The physical symptoms were pretty awful, and my mind, focused on self-preservation, zeroed in on thoughts of turning around. I just wanted to descend in altitude so I could feel better – because at this point, that was the only way to relieve my symptoms. Every step up to the top meant a continuation of this hangover-from-hell feeling, with hours to go before reaching the summit (and then finally descending to the lovely lower elevation). And so I was faced with a dilemma: give up when I was close (but still hours away) from the summit, my goal, or march on in misery.

I’ll admit, for a while there my mental game was not something I’m particularly proud of. “This is so effing stupid, climbing a damn mountain… Why the hell am I doing this? Whose bright idea was this anyway?” Thoughts of giving up and turning around ran rampant through my oxygen-deprived brain, and I was pretty close to admitting defeat.

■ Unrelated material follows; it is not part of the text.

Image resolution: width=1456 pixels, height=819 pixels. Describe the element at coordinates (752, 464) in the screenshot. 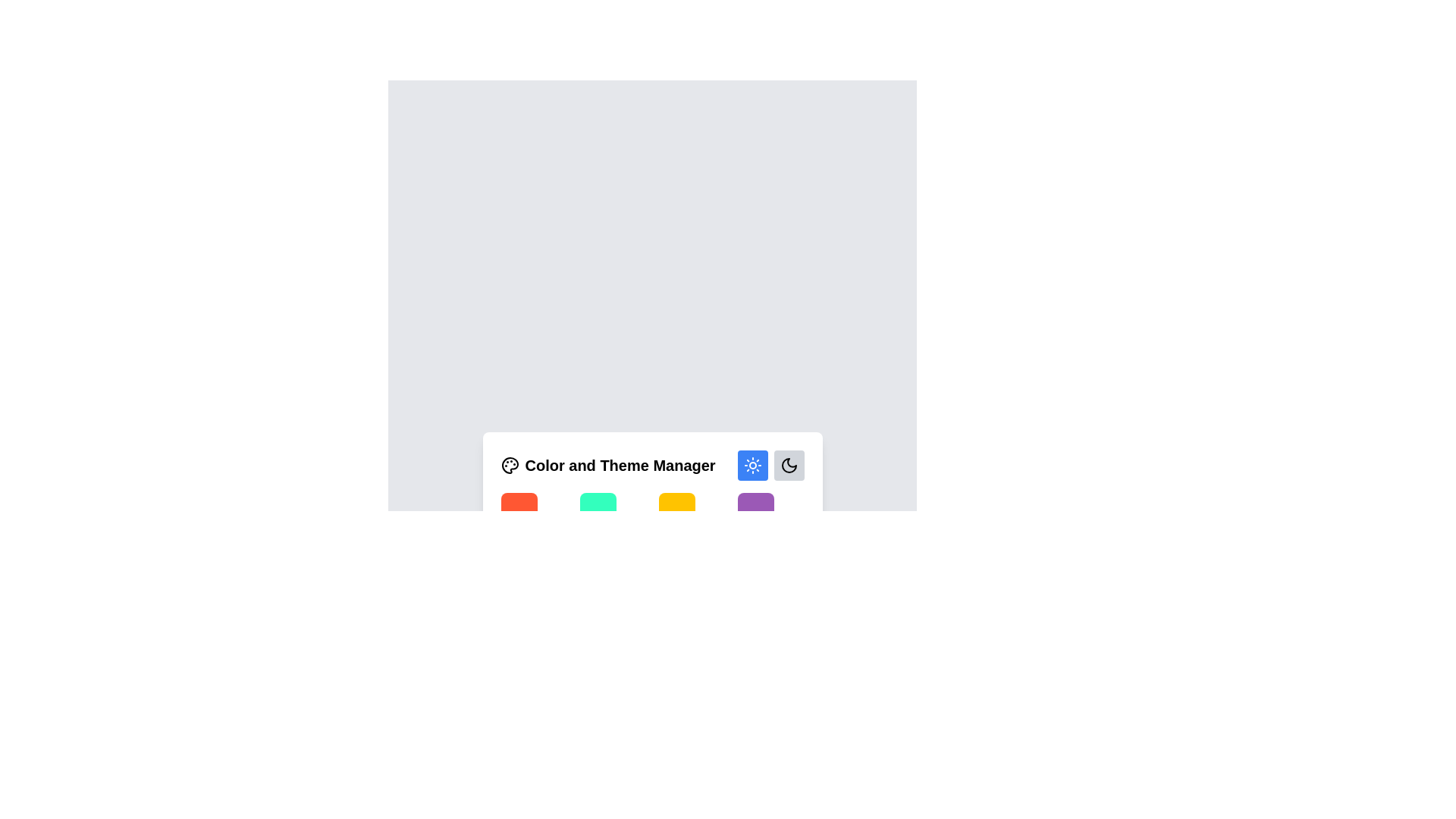

I see `the blue square button with a rounded border and a white sun icon` at that location.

I was hurting, but I was also so MAD. I was pissed – I’d done everything right, coming into the climb physically fit, feeling great every day of the trek, fueled and hydrated and acclimated after 6 days on the mountain. How frustrating that I had prepared just as I’d been told to, followed all the directions, checked off all the boxes, and yet everything was going oh so WRONG!



And that’s where I realized: THIS was my challenge, my “Everest,” the trial I had to surmount before I could reach the top. It wasn’t the physical contest I had sought – aerobically, I was doing great – but rather, it was a mental challenge in dealing with adversity. Kilimanjaro’s test for me was internal – high up on the mountain, shivering in the darkness, I had to battle my own thoughts. If I wanted to reach the summit, I had to put to rest the devil on my shoulder telling me to turn back, give up, give in.


I can’t recall at what point I decided to keep pressing on to the top, when I banished all thoughts of turning around. Maybe it was Avi rubbing my back while I got sick, whispering words of encouragement. Maybe it was the guides cheering me on, saying that I was doing great, even though I so obviously was not. Maybe it was my competitive side, getting frustrated as other climbers passed me and me not wanting to “lose” in the “race” to the top. But somewhere along the trail, in the darkness with nothing but stars and headlamps for light, I chose to continue on.

The home stretch

And as the sun rose over the side of the mountain, I realized a powerful lesson — that all the planning and preparation in the world can’t guarantee an easy path to success. You can do everything right, and sometimes things still go to s*** – in a summit attempt, in a marathon, in all aspects of life.


What determines whether or not you succeed in the face of

adversity is how you approach the challenge – what matters is

the attitude you choose to tackle the obstacle with.

I have to tip my hat to Kilimanjaro – making it to the top was far more difficult than any race I’ve run. In your biggest challenges, often the most significant battle is internal – whether you’re running or climbing a mountain, it’s you vs. your head, telling you to slow down, DNF, give up, concede defeat. And this is my most meaningful takeaway from the mountain, the thing I’ll forever remember from Kilimanjaro, the lesson that will have applicability across all aspects of my life:


Attitude is everything, my dad always told me. Or as Dory the fish says, “Just keep swimming, just keep swimming.” The road ahead might seem daunting, but if you keep putting one foot in front of the other, one small slow step at a time, you’ll get there, wherever you’re going.